YOUR SOLIN GENERATED RECIPE
Creamy Lean Beef and Mushroom Stroganoff with Spinach
Savor a comforting twist on a classic stroganoff featuring tender, lean beef, sautéed mushrooms, and fresh spinach in a luscious, creamy Greek yogurt sauce. This dish delivers a satisfying balance of flavors and textures, perfect for a wholesome dinner that fuels your body.
INGREDIENTS
5 oz Lean Beef (95% lean)
1 cup sliced Mushrooms
1 cup Fresh Spinach
1/4 medium Yellow Onion, diced
1 clove Garlic, minced
1/2 cup Low-fat Greek Yogurt (plain, nonfat)
1/2 cup Low Sodium Beef Broth
1 tsp Olive Oil
1 tsp Dijon Mustard
1 tbsp Fresh Parsley, chopped
PREPARATION
Heat the olive oil in a skillet over medium heat. Add the diced onion and minced garlic, and sauté until they become translucent and fragrant.

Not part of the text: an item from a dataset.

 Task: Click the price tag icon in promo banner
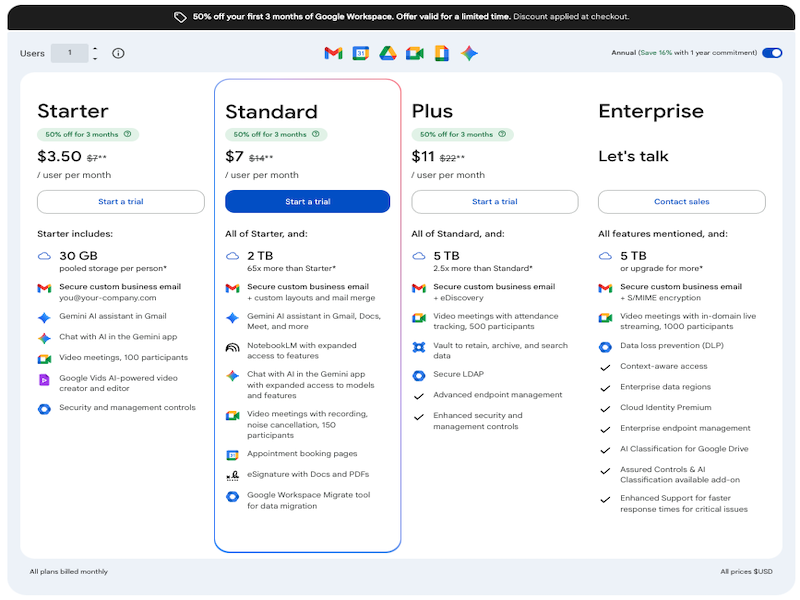click(180, 17)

Increase the heat slightly and add the lean beef, breaking it apart into small pieces. Cook until the meat is browned on all sides.
Add the sliced mushrooms to the skillet and continue to cook until the mushrooms are softened and have released their moisture.
Pour in the beef broth and stir in the Dijon mustard. Let the mixture simmer for a few minutes to allow the flavors to meld.
Reduce the heat to low and gently stir in the Greek yogurt to create a creamy sauce. Avoid boiling to prevent curdling.
Fold in the fresh spinach until it wilts, and sprinkle with chopped parsley for brightness.
Adjust seasoning with salt and pepper to taste. Serve hot and enjoy your hearty, creamy stroganoff.